Yesterday, the Federal Transit Administration (FTA) published in the Federal Register the agency's new approach for administering the New Starts/Small Starts program.
The agency is making four key changes to the program, which are consistent with President Barack Obama's executive order calling on federal agencies to "modify, streamline, expand or repeal" rules that may be "outmoded, ineffective, insufficient or excessively burdensome," FTA officials said in a prepared statement.
By adopting a simpler, more straightforward approach for measuring a proposed project's cost effectiveness, the FTA no longer will require communities to compare a proposed project's travel time savings against a hypothetical alternative project. Instead, the FTA will consider the estimated cost to build a project compared against an analyzed estimate for the number of riders to be served.
Expanding the range of environmental benefits used to evaluate proposed projects will enable the FTA to analyze the dollar value of anticipated benefits to human health, energy use, air quality and safety.
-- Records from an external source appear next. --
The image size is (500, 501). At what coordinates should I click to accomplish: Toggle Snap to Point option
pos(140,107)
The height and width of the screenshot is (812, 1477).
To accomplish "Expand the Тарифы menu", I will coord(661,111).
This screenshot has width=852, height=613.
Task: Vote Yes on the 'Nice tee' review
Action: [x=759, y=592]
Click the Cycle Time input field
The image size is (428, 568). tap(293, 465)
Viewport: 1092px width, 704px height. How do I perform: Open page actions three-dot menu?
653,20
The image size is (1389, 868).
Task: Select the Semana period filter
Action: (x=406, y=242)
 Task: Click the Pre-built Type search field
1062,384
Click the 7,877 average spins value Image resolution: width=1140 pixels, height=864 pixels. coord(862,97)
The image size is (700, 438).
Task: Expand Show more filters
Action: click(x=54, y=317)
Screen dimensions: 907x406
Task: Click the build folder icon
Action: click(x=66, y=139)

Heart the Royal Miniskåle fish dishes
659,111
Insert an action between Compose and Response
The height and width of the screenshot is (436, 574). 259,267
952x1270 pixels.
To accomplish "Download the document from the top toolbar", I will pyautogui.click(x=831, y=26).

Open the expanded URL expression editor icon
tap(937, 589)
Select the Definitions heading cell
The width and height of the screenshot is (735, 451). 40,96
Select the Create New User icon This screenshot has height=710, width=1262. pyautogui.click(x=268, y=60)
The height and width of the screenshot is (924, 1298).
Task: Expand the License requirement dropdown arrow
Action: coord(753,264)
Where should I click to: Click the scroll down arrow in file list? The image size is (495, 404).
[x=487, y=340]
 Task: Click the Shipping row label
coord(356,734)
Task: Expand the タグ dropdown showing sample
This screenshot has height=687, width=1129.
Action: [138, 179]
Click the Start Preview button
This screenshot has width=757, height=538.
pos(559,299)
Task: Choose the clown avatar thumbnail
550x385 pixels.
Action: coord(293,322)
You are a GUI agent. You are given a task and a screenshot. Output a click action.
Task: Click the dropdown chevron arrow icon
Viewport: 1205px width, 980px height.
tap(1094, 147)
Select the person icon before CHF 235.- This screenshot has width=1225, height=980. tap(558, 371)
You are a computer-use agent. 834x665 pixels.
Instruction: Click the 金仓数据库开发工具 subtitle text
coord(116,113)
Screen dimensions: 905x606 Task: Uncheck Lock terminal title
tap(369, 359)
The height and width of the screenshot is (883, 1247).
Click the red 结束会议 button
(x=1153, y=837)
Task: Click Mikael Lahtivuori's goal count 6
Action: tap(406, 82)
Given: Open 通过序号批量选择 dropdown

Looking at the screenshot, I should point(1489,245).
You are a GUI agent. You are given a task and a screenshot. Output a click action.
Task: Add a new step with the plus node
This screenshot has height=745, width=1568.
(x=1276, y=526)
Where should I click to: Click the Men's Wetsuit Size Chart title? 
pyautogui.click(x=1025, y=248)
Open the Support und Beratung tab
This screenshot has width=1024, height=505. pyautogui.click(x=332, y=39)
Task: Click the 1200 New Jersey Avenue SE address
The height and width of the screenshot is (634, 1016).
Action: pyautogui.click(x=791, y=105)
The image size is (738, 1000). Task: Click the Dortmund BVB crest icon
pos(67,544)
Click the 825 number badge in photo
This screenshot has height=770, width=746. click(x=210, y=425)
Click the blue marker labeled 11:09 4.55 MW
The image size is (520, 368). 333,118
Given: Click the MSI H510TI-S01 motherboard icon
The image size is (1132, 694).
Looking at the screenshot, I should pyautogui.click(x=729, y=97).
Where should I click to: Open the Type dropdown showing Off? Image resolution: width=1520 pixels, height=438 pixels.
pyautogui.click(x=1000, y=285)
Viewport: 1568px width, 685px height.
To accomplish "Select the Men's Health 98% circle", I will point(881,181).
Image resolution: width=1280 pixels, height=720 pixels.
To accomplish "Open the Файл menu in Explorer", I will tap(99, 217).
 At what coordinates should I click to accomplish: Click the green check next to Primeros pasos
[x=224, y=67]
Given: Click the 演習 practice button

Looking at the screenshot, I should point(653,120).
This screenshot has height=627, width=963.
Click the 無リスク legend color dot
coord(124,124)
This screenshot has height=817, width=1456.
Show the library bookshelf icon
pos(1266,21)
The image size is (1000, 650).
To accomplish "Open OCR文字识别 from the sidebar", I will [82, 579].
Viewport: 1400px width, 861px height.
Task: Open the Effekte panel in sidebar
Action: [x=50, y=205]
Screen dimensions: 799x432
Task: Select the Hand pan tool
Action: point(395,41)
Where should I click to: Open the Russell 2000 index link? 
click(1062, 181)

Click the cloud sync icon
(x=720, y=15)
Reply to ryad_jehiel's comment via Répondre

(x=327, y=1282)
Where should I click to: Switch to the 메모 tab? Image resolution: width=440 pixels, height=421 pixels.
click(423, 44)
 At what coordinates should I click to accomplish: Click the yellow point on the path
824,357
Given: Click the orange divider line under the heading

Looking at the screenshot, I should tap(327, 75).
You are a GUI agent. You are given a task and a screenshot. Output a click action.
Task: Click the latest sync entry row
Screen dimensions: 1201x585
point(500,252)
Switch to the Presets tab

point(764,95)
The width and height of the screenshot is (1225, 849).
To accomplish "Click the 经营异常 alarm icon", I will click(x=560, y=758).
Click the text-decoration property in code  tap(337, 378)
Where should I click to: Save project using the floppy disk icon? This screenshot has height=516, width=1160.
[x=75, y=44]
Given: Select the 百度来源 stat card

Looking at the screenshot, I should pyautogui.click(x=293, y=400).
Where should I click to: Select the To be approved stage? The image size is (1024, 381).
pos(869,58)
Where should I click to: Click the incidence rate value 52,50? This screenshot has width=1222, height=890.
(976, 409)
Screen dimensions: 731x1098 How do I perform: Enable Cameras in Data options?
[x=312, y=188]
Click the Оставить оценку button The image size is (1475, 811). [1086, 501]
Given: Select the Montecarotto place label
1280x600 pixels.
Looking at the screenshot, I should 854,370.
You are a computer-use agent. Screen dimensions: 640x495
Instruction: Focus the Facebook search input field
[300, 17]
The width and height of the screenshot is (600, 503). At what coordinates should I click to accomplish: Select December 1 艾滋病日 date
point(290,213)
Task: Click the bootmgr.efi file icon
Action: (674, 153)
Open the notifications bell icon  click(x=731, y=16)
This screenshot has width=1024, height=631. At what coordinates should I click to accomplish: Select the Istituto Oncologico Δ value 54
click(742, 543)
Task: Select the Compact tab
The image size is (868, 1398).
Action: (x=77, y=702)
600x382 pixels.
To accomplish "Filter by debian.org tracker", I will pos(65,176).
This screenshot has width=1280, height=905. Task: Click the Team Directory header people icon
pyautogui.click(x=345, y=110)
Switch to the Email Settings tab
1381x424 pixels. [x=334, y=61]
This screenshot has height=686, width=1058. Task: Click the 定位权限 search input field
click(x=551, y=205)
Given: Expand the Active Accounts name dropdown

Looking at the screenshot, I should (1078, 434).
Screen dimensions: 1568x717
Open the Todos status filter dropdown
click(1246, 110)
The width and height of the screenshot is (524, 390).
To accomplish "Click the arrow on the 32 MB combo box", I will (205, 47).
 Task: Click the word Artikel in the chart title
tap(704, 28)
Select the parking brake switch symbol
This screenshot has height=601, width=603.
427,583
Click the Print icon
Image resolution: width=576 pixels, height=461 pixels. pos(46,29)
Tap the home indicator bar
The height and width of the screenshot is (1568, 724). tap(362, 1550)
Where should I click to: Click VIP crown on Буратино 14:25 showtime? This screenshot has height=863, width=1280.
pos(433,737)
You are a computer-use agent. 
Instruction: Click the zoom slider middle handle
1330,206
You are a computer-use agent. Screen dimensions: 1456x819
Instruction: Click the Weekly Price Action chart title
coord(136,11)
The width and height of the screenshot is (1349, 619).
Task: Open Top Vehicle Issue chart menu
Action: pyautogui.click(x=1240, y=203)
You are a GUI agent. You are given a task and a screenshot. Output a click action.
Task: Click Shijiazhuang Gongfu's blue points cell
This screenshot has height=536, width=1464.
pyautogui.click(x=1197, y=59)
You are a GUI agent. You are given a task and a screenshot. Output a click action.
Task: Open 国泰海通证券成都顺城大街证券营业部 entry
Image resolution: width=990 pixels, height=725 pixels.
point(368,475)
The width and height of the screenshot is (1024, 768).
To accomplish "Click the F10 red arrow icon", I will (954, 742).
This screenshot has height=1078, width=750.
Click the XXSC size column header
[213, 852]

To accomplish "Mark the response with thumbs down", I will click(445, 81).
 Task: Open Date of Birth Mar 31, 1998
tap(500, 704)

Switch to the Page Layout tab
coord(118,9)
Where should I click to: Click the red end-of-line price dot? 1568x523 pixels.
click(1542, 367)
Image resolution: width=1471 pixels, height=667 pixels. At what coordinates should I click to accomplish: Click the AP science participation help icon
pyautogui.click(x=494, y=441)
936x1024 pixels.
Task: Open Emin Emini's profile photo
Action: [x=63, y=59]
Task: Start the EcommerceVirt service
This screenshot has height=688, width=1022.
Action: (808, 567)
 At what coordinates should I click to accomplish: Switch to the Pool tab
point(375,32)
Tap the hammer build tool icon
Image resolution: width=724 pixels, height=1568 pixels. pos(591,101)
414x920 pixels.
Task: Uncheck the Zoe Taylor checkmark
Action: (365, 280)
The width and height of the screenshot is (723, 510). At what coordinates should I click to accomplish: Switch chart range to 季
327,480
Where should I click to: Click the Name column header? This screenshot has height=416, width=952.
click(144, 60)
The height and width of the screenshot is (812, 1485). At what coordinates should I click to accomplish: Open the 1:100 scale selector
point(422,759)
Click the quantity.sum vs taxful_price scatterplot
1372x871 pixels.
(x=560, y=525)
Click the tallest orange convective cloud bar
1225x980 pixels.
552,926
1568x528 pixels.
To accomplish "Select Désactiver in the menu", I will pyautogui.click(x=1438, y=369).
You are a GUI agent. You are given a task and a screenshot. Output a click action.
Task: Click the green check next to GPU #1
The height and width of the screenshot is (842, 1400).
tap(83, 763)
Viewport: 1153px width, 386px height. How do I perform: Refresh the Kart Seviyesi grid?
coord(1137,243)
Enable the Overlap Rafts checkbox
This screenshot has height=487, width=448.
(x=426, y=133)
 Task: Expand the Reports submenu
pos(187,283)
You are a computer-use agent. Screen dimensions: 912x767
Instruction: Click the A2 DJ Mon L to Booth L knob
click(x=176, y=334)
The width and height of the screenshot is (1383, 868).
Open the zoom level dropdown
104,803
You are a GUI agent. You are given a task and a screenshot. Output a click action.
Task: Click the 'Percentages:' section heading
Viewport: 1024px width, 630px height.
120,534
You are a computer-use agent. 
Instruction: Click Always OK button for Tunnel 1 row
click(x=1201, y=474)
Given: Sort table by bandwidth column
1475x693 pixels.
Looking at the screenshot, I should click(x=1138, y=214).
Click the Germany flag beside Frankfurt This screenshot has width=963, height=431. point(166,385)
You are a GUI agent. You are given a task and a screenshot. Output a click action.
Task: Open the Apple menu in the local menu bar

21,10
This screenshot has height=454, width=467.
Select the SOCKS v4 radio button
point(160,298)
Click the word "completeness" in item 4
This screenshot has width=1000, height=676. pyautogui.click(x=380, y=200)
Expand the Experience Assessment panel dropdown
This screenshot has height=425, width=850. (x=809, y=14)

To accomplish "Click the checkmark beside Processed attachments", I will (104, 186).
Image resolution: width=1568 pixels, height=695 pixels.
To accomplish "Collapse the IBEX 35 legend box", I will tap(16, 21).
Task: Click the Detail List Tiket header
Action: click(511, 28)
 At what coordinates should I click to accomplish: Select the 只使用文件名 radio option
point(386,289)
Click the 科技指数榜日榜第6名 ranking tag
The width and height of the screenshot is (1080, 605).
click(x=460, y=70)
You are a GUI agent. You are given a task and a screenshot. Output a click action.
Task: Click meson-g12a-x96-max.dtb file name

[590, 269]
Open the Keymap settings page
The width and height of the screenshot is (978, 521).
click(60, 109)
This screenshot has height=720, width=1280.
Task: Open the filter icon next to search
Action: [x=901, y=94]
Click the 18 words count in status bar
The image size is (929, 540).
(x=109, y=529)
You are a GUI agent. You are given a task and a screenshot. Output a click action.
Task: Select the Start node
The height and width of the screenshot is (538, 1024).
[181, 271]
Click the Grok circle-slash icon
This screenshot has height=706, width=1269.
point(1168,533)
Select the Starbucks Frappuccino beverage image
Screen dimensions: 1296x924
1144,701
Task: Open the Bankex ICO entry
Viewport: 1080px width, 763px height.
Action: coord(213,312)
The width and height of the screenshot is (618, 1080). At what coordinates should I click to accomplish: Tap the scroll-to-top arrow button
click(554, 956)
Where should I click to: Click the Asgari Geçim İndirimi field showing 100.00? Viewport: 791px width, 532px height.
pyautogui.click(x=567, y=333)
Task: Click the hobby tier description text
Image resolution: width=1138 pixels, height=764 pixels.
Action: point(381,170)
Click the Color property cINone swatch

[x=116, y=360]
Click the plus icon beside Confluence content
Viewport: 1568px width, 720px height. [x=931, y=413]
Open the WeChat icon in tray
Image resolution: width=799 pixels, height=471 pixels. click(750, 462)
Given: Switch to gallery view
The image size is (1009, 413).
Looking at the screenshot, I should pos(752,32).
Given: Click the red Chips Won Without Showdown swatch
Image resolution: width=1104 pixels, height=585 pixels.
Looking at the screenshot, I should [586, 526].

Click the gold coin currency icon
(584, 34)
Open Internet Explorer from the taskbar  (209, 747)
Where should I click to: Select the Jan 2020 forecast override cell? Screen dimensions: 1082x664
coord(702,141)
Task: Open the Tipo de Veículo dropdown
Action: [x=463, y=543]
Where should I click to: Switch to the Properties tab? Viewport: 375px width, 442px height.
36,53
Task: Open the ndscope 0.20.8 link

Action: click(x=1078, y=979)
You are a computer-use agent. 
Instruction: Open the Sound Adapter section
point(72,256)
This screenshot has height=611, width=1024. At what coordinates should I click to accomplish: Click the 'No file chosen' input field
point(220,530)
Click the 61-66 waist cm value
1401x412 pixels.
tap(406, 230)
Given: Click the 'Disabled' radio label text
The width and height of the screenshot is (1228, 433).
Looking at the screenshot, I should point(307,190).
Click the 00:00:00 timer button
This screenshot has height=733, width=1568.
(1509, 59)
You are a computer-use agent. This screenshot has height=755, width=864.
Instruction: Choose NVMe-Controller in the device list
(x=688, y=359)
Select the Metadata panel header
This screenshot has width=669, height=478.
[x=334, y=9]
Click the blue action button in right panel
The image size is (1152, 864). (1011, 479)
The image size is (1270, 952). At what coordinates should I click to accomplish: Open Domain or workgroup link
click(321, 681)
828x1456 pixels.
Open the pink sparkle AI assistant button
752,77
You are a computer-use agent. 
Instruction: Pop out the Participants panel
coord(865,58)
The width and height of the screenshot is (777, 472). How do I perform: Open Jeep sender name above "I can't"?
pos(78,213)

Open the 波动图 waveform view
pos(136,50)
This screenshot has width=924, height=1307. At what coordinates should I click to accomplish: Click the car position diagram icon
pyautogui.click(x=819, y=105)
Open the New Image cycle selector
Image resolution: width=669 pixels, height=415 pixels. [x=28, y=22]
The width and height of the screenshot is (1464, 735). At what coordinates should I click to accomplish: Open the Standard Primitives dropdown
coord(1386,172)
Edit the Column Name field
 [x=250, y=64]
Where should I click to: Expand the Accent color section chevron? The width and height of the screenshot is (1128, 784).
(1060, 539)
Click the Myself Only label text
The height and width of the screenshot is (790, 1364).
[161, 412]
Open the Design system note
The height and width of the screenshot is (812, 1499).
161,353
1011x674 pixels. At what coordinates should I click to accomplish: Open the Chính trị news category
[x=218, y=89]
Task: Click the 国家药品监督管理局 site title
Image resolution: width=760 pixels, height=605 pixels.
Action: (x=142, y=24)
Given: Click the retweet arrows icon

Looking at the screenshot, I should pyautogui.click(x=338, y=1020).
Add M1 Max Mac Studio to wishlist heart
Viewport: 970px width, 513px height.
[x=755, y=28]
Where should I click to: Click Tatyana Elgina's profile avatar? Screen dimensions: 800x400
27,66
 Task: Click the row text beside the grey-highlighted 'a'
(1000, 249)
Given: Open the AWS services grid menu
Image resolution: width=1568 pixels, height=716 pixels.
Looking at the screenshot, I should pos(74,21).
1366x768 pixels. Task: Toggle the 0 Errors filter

By adding new economic development factors to its ratings process, the agency also will include a broader set of economic impacts when analyzing local plans and policies already in place, such as whether they maintain or increase affordable housing.
And streamlining the project evaluation process by reducing red tape will enable the FTA to allow project sponsors to forgo a detailed analysis of benefits that are unnecessary to justify a project.
New Starts/Small Starts is the FTA's primary capital public transportation program for expanding transit systems, and represents one of the largest competitive grant programs in in the U.S. government, according to the agency.